The presence of entrapped particles formed by ceramic fracture has been recognized as one of the main causes of severe wear of metallic bearing surfaces. And there were cases of ceramic head fracture after ceramic-on-ceramic THA and few cases of liner dissociation in total hip replacement with a sandiwich ceramic liner in Korea4,5). The stiffness, volume, and size of the debris are considered to have an effect on the degree of wear of the counter surface6). Ceramic particles from the recently manufactured ceramic bearing surfaces are considered to be of a small grain size and less concentrated7). However, in this case, large ceramic particles were embedded in the polyethylene liner, and these ceramic fragments caused a severe metal head wear. In rare cases of ceramic breakage, large ceramic debris can cause serious complications. Such a severe metallosis of a new steel head following THA was reported in 22 of 105 revision cases after ceramic femoral head breakage. Kempf et al8). reported severe metallosis with massive wear of the steel ball head after revision of a THA. Matziolis et al9). reported a case of massive wear of the metal head that occurred after total synovectomy as an additional surgical procedure during revision THA done for ceramic fracture. Abrasion of the hard bearing surfaces will occur if the hardness of the third body debris exceeds that of the metal or ceramic bearing surface6).
The metal-on-polyethylene articulation was changed to metal-on-metal articulation in this case. After changing to metal-on-metal articulation, although the ceramic particles were impinged onto the metal surface, the ceramic particles could not invade the metal surface.
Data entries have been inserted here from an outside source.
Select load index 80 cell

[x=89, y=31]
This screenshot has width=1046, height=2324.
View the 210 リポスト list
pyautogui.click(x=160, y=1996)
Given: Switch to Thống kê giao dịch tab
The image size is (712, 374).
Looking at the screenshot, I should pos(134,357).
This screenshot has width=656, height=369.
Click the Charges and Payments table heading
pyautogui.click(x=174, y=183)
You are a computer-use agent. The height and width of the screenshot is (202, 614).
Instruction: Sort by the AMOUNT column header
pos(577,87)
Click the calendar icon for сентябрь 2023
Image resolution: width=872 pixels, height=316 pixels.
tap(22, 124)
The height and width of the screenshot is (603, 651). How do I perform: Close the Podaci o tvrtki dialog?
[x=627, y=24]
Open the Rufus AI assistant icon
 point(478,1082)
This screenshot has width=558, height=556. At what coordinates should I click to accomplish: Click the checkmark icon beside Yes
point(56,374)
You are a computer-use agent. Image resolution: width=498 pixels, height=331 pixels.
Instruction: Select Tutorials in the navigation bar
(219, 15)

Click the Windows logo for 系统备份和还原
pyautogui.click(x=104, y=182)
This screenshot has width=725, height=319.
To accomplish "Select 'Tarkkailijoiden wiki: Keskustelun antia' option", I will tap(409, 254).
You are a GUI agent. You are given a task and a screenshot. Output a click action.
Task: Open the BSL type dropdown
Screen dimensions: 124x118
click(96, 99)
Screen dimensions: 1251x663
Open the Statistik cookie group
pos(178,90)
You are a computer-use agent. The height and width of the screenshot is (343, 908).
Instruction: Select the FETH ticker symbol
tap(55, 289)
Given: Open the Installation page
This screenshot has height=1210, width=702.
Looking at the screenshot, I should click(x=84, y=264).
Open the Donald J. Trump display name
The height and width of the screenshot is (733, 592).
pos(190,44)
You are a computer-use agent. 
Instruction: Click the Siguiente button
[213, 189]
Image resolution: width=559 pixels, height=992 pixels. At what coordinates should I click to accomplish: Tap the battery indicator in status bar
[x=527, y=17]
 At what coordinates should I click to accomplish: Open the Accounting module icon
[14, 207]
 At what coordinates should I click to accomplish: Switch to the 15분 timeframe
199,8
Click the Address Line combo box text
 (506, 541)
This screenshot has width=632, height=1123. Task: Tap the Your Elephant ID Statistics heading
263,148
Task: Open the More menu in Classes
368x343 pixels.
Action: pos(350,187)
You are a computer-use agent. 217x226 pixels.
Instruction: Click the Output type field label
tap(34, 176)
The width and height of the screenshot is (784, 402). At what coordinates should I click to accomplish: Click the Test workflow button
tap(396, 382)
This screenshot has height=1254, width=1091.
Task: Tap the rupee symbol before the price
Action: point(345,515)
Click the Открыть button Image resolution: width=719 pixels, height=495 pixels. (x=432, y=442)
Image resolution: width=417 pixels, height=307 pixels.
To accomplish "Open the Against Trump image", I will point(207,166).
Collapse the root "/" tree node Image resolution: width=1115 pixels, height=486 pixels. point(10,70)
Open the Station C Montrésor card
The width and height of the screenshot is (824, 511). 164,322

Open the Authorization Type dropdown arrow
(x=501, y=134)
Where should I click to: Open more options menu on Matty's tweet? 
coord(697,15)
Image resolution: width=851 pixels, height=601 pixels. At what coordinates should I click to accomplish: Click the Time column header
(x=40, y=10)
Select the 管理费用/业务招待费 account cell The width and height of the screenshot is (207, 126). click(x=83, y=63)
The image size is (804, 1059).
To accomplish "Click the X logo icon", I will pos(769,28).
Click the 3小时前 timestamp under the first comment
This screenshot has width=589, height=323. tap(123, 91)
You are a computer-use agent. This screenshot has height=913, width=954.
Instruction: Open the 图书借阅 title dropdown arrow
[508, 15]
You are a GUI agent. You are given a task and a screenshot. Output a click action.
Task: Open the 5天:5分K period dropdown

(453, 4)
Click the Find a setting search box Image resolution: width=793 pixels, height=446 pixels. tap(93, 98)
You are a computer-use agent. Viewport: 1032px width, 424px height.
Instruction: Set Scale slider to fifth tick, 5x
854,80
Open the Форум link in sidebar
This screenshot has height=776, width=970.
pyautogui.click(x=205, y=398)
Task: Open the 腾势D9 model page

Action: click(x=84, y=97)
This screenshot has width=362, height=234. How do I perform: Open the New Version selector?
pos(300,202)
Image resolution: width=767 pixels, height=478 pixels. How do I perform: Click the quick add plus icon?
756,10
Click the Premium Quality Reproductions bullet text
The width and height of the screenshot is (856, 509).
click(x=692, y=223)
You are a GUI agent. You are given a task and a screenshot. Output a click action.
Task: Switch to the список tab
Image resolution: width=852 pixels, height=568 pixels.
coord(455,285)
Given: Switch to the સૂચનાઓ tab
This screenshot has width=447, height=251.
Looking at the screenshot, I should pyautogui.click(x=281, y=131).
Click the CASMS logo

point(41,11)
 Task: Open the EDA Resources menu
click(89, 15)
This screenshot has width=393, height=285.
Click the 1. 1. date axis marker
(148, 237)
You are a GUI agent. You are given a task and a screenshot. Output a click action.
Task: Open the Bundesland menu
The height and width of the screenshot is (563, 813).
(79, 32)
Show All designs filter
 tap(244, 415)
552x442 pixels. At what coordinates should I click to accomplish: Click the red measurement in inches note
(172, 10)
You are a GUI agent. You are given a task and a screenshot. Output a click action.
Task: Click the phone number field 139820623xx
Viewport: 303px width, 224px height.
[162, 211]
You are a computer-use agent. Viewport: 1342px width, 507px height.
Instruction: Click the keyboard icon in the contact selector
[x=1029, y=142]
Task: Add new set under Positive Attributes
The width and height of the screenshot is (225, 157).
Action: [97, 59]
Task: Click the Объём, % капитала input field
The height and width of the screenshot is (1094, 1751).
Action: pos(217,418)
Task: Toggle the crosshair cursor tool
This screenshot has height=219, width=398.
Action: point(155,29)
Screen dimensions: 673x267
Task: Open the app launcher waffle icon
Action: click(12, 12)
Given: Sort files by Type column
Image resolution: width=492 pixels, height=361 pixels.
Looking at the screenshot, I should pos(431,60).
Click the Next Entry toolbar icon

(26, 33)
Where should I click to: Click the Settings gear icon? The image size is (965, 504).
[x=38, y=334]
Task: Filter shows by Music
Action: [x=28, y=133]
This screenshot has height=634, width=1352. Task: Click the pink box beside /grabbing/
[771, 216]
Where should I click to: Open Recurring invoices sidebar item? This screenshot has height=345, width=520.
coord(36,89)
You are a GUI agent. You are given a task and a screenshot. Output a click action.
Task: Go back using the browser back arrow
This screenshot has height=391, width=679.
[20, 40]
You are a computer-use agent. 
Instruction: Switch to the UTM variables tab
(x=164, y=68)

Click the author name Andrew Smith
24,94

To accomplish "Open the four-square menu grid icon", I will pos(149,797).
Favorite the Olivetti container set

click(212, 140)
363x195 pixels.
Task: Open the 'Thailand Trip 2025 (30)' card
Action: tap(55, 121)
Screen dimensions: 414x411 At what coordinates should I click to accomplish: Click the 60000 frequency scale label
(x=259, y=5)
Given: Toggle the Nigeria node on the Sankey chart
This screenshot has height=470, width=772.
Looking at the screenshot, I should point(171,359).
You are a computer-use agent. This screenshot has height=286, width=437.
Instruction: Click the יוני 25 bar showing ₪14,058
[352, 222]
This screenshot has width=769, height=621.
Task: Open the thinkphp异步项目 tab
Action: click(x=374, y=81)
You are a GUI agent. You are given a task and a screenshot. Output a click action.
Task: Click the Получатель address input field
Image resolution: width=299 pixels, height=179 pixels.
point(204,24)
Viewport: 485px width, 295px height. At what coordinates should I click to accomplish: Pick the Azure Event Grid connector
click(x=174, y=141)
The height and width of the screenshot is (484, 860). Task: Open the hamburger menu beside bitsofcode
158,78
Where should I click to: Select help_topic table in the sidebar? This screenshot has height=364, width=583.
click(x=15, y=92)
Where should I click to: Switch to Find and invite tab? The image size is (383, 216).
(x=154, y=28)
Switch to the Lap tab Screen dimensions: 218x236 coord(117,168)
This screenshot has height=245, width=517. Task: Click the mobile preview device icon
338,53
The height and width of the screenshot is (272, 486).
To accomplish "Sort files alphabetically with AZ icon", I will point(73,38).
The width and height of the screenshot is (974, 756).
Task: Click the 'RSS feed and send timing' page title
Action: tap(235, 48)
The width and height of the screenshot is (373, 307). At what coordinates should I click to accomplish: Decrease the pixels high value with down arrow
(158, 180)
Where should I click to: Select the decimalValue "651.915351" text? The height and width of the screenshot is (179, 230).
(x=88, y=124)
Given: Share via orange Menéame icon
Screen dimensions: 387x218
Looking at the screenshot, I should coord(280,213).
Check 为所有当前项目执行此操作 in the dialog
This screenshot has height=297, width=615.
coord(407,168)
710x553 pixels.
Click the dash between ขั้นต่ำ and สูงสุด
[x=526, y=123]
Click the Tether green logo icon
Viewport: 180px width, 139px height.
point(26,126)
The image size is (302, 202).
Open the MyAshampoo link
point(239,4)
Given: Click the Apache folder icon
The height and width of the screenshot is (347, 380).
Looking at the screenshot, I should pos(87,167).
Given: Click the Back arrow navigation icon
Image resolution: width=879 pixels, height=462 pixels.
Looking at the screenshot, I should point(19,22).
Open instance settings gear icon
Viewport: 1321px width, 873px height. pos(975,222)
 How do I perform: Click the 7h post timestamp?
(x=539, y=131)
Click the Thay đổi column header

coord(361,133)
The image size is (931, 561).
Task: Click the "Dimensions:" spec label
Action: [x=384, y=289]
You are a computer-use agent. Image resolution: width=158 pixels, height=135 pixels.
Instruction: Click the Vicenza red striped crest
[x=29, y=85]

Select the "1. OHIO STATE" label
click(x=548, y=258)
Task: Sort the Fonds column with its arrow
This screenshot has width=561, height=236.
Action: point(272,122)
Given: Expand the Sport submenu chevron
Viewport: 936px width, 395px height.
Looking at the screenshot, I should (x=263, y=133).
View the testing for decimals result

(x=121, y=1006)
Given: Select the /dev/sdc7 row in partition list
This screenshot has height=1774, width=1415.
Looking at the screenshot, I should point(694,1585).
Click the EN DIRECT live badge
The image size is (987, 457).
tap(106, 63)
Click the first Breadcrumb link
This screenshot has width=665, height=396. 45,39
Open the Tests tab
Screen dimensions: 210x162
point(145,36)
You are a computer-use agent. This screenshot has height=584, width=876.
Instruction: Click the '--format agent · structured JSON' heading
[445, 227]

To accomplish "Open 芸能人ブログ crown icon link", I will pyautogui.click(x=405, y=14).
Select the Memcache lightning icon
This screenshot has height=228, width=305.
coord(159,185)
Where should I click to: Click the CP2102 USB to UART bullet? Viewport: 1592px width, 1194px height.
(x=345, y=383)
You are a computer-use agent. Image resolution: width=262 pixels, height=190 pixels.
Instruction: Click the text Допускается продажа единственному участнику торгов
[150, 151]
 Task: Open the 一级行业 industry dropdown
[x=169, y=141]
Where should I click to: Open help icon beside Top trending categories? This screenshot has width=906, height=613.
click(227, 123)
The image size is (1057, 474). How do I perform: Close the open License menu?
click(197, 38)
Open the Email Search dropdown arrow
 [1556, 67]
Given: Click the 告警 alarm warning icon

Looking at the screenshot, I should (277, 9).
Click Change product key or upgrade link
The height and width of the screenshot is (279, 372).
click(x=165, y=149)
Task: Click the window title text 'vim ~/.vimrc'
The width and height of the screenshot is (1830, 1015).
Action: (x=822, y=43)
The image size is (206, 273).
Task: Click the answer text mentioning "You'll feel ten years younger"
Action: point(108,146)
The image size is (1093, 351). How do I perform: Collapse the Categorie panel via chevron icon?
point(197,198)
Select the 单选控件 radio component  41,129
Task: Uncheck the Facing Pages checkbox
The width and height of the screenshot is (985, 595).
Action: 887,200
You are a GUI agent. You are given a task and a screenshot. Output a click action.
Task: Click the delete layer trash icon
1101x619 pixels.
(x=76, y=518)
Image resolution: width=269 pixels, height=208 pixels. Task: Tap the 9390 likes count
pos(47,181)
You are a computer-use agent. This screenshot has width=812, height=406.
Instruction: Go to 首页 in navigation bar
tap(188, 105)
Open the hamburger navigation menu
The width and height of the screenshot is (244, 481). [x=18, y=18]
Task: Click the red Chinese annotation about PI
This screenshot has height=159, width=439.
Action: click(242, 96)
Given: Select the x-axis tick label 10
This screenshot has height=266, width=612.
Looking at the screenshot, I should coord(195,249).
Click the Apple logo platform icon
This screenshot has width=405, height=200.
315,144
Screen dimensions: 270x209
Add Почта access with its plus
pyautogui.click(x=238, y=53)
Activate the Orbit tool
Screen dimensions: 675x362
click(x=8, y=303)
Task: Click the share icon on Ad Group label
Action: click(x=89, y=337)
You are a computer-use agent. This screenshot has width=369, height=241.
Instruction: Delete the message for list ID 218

The change to ceramic on ceramic bearing is also associated with some risk of refracture of ceramics because, in cases of ceramic head fracture, the trunnion of the femoral stem is usually injured. Therefore, we thought that in revision THA due to ceramic fracture, after total synovectomy, metal-on-metal articulation will be better option than polyethylene bearings or ceramic-on-ceramic bearings. These are much more simple surgical procedures and we do not need to change the acetabular socket or the femoral stem. Recently, Biolox option® head (CeramTec AG, Plochingen, Germany) with a titanium neck sleeve is available. If we use this femoral head, we can manage these ceramic fractures with ceramic-on-ceramic bearing without stem revision.
In this case, we performed as meticulous a debridement as much as possible. If surgeons want to remove all the fragments of a fractured ceramic, the principles of tumor surgery-marginal excision should be applied. So, the resection borders are decided in healthy tissue at a sufficiently safe distance from the macroscopically visible focal margins. After the revision surgery for ceramic fracture, the patient needs to be followed up serially and the surgeon should look more carefully for any radiographic signs of early wear.